In the first episode, we got the world setting established, yet also got way more characterization than we normally see for a first episode. The second episode deviates from this even further. Instead of getting more characterization, we get an episode that focuses almost entirely on a single character.
Don’t take this is as something I’m knocking Grimgar for. It’s actually kind of refreshing to see a show deviate from the norm. While we do get some character building on the party as a whole, it’s mostly just reinforcing what we already know, or at least, suspected.

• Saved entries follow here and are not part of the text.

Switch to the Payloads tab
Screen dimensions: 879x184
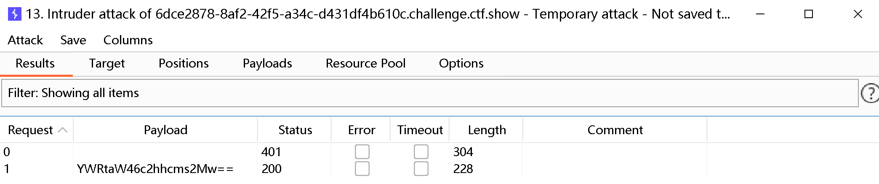pyautogui.click(x=267, y=63)
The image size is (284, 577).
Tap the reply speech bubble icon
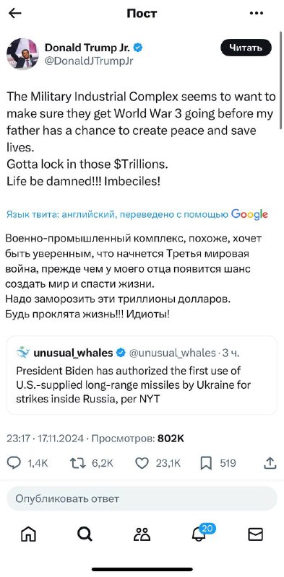[x=14, y=463]
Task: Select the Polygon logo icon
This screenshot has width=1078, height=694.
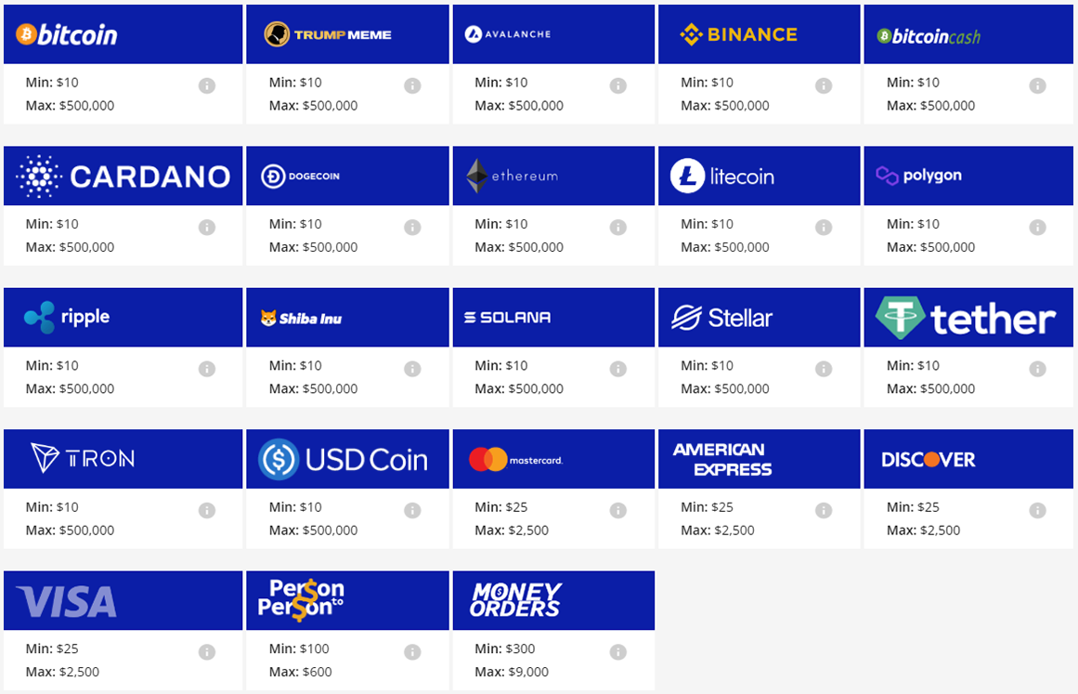Action: [887, 175]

For their second outing, Grimgar made the rather bold choice to have it mostly be about Ranta, the least likable member of the cast. Usually, this sort of thing would wait until somewhat later in the season, allowing the viewer to develop a stronger dislike before showing us why this character is misunderstood, or motivated by things we didn’t know about, in order to up the emotional impact of seeing them in a new light.
Doing this now is very odd, and as a long time anime viewer, makes me wonder what nasty surprises the show has in surprise for later. There are hints here that make me almost fearful of future story developments, especially where Manato is concerned, but I’ll get into that in the afterthoughts.

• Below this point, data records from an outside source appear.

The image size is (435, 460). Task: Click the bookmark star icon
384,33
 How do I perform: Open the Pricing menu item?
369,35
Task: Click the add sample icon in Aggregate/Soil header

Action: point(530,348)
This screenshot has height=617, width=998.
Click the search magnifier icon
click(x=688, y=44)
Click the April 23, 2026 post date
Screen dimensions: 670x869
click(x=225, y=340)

For now, I really just wanted to comment on how strange the structure of the second episode is. It defies everything we’ve come to expect of an anime like this, and bolsters my hope that, by the end, we’ll have gotten to see something really unique and special with this odd little series.
You’ll see what I mean as we get into this weeks offering.
The episode opens with Haruhiro, who I’m just gonna call Haru from here on out, waking up and noticing that Manato is gone. The guys all share a room, as do the girls, I assume, since they can’t even afford a home with windows. Thinking the girls would each have separate rooms under the circumstances doesn’t really make sense.
Anyway, Haru wakes up and sees that Manato is gone, so goes looking for him. He runs into him outside and notices that Manato smells of booze. Apparently, Manato hit a local tavern trying to gather some information that would make them more successful in their hunting efforts. While on the surface, it’s a pretty proactive effort, there’s something that feels off about it.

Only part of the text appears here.